--- Prompt ---
Every line of the records that holds the word "data" should be copied.

--- Supplied entries ---
++++++++++
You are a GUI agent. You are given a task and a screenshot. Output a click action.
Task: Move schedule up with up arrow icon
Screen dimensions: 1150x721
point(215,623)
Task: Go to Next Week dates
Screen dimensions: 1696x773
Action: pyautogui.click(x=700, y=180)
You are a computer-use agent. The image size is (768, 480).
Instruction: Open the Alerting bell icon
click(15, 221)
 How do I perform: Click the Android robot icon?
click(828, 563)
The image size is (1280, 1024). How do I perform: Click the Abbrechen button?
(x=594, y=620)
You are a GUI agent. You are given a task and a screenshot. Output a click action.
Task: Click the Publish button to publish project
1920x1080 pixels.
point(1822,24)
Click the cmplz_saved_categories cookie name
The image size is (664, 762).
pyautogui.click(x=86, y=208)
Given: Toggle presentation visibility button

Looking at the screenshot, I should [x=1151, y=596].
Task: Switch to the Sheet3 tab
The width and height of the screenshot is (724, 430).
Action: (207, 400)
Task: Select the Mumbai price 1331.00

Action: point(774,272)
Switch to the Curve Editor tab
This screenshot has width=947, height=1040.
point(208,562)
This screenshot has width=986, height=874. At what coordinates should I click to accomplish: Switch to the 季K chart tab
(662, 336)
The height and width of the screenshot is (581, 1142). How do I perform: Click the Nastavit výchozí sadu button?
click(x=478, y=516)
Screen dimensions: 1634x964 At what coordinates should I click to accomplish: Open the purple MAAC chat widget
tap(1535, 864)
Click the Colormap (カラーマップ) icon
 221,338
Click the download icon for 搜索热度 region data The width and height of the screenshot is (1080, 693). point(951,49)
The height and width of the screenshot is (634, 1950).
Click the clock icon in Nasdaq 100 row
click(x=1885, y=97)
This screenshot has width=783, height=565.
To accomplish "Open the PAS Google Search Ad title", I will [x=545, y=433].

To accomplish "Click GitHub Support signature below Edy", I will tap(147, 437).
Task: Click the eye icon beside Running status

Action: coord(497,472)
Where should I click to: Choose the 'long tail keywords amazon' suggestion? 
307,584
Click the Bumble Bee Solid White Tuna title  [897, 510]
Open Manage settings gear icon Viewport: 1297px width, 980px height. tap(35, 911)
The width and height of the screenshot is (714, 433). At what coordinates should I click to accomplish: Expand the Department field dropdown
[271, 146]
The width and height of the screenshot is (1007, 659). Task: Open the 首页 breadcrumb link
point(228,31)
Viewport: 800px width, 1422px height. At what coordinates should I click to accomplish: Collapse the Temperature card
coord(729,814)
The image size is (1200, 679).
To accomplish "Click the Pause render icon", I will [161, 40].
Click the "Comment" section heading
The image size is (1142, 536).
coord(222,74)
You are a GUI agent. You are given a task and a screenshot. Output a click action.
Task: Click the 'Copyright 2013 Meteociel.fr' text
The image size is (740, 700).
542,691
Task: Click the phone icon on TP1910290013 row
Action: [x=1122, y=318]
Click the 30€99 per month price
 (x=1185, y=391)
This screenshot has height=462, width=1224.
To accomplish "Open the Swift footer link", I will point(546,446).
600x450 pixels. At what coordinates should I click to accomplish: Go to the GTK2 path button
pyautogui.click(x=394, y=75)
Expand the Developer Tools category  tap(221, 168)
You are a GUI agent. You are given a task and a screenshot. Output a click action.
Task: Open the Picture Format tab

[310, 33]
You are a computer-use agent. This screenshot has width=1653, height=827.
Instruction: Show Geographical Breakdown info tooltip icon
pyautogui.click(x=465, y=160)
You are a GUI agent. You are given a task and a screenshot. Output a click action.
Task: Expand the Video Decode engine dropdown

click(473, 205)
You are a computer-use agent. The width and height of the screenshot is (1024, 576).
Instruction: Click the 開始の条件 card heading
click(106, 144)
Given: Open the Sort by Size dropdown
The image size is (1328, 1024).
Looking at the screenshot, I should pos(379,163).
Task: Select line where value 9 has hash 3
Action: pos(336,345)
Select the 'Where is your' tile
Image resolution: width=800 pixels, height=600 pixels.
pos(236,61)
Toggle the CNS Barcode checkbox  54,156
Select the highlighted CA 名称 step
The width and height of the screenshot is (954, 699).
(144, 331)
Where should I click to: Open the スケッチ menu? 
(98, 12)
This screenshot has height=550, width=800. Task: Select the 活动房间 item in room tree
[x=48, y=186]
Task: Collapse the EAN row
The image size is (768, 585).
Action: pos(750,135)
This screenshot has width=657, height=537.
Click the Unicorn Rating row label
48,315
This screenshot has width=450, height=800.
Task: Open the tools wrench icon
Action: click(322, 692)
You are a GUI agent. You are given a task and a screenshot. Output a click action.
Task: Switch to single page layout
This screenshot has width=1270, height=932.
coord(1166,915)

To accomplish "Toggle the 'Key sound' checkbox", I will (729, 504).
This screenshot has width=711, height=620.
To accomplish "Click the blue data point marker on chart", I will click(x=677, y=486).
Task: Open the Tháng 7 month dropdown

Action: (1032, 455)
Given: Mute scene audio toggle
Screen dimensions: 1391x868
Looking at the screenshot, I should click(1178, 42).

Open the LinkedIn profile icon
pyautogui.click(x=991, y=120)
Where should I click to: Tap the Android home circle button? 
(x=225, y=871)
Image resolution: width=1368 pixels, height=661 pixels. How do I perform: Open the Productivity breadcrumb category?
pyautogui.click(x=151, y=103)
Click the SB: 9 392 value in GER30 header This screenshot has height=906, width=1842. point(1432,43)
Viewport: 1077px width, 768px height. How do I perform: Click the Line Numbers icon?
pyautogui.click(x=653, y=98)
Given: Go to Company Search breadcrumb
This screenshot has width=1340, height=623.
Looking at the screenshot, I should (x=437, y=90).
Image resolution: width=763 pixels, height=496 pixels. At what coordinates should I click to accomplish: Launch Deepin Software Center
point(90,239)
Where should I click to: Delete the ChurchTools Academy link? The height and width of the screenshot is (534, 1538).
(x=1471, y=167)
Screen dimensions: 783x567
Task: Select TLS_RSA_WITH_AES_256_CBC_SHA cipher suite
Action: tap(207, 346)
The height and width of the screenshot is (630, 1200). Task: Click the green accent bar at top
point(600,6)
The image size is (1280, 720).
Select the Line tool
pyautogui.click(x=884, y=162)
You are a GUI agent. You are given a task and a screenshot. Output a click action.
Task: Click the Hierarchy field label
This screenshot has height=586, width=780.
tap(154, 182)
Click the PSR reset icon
++++++++++
--- Reply ---
Click the download icon for 搜索热度 region data The width and height of the screenshot is (1080, 693). point(951,49)
To accomplish "Click the blue data point marker on chart", I will click(x=677, y=486).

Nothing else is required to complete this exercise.